▸ Instructions to follow: From the records below, collect every line that contains the word "height" and copy each one unchanged.

▸ Stored records:
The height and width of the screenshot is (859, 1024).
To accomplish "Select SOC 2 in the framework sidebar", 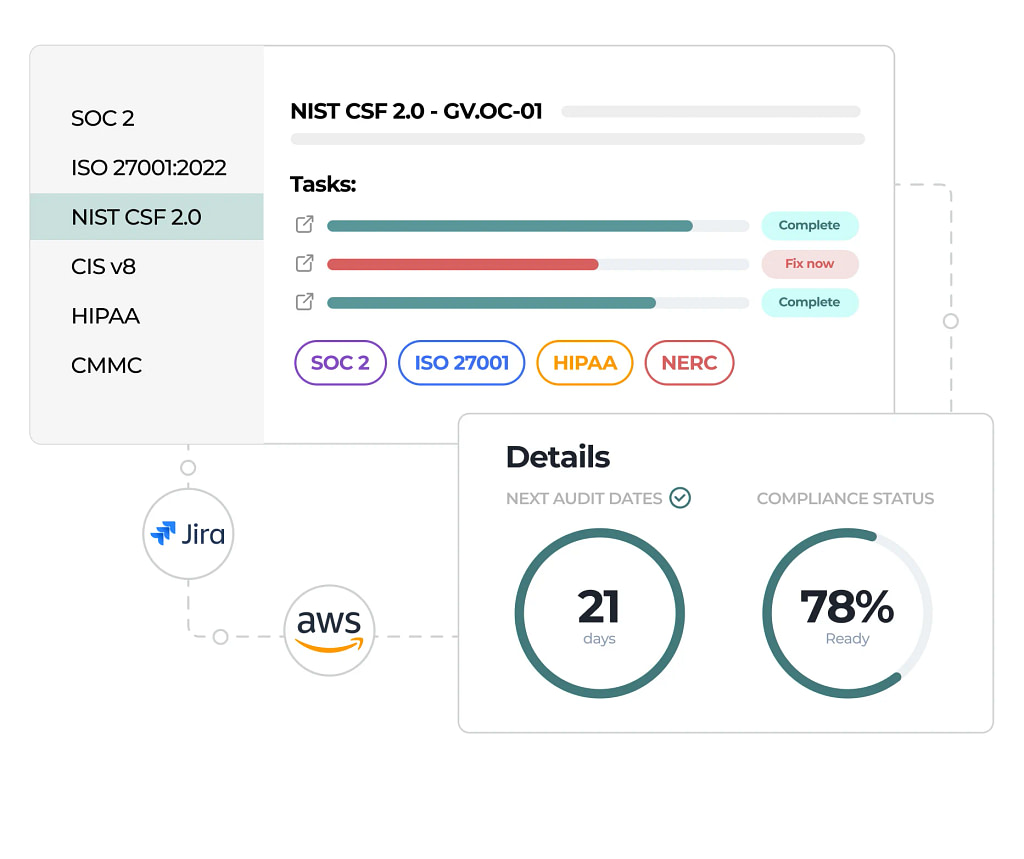I will point(103,118).
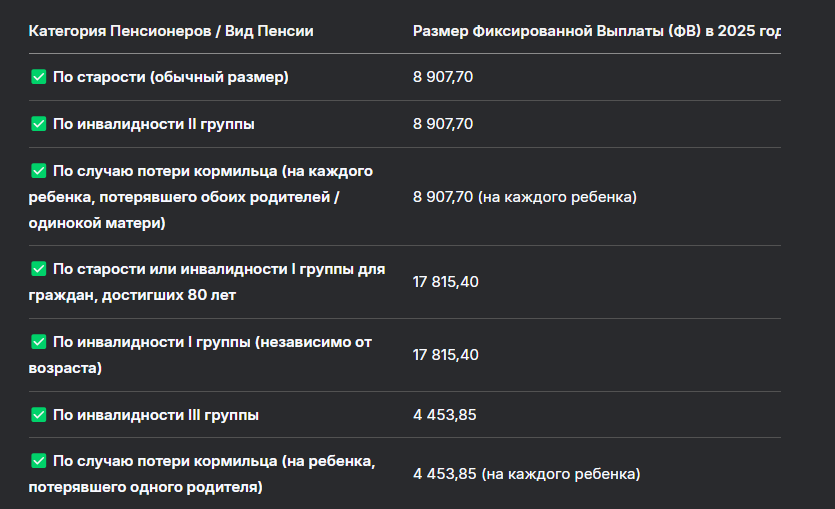Click the "По инвалидности II группы" text
The image size is (835, 509).
tap(154, 124)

▸ Answer in full:
The height and width of the screenshot is (859, 1024).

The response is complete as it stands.